Scottish practices to reopen, but face financial oblivion without government supportNews
Posted by: The Probe 19th June 2020
The British Dental Association has responded to confirmation from the First Minister that services will recommence from 22 June, warning that a combination of higher costs and lower patient numbers could prove fatal for services in Scotland.
Practices will be able to offer non-urgent care. Dates for routine care, including aerosol-generating procedures (AGPs) are yet to be confirmed. Wholly private practices, which comprise 23 out of the roughly 1,000 Scottish practices, have been open for some weeks now.

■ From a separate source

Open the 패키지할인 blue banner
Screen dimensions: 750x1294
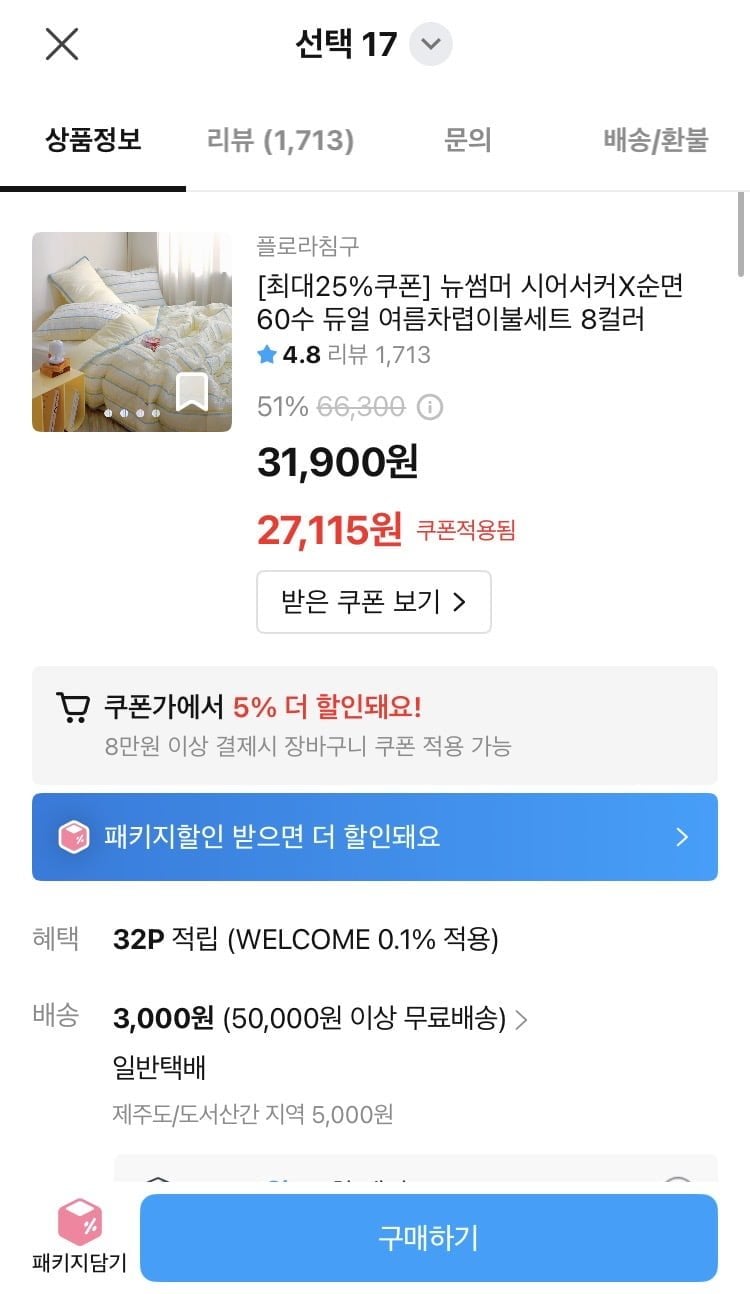pos(374,837)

Shortages of Personnel Protective Equipment (PPE) are expected place to real limits on patient numbers. While the authorities recently distributed more than three million individual items of PPE to dental practices volumes are only sufficient to enable practices to see around 10 patients a day.
The return of routine dental care south of the border has seen a majority of practices operating at less than a quarter of their former capacity, to ensure social distancing and infection control protocols are met. Barely 8% of English practices report they can maintain their financial sustainability on this basis, and BDA has said long term support will be needed to keep the service in Scotland viable.

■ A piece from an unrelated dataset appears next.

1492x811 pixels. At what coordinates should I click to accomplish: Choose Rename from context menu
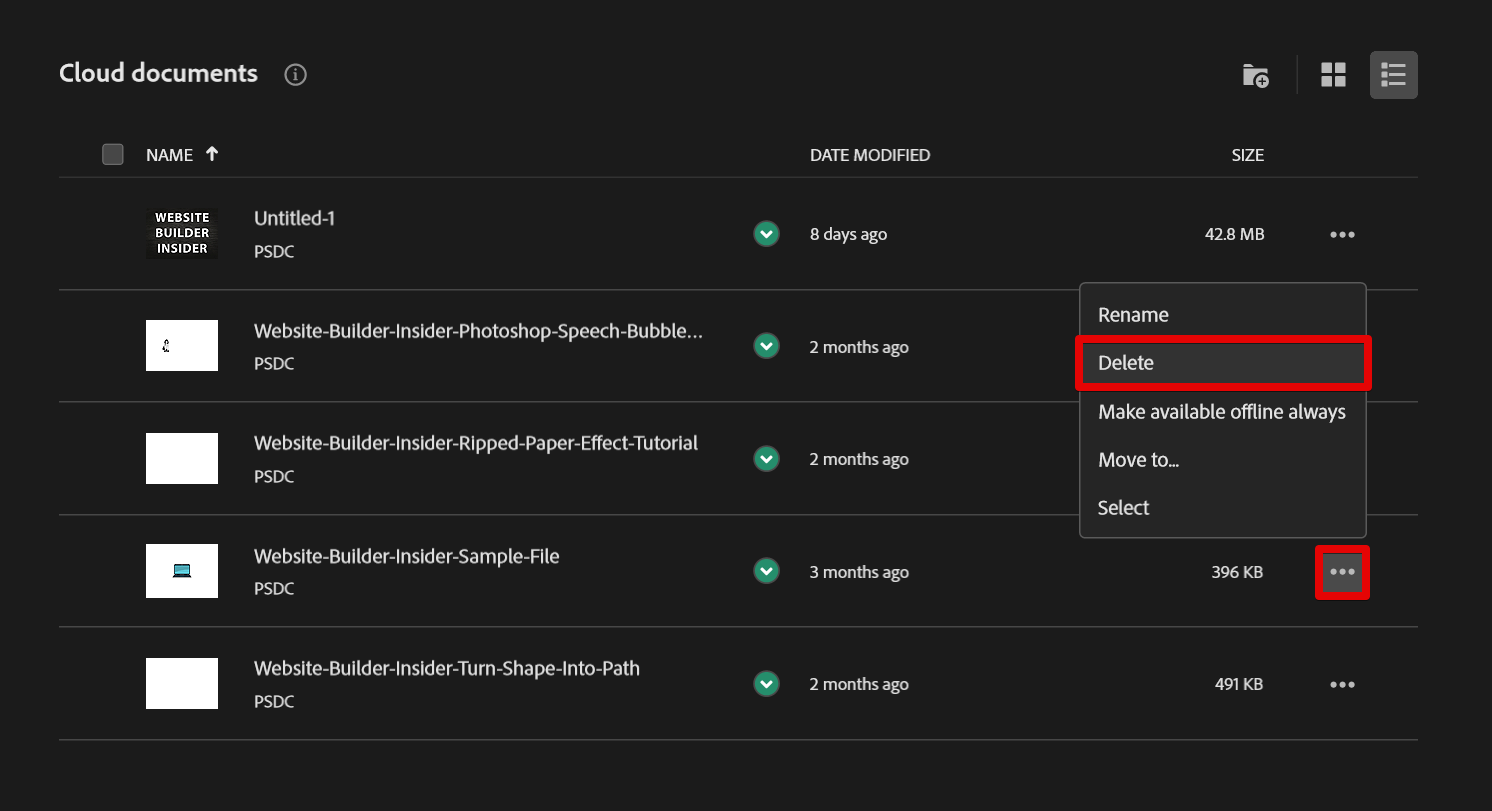point(1133,315)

The BDA has also pressed the Chief Dental Officer to extend to key worker status to dentists and their teams once they reopen. Access to childcare has proved a major barrier to practices reopening in England.
David McColl, Chair of the Scottish Dental Practice Committee, said: “We finally have a date for the return of face-to-face care, but it arrives after weeks of waiting for clear guidance. Practices should never have been left in limbo, but now face even greater challenges as they reopen their doors.
“Dentists have been looking forward to welcoming our patients back into our practices, but already we are hearing from colleagues who simply can’t afford to reopen, given the limits of the current Government support package. Without meaningful help increased costs and lower patient numbers could prove fatal for practices across Scotland.”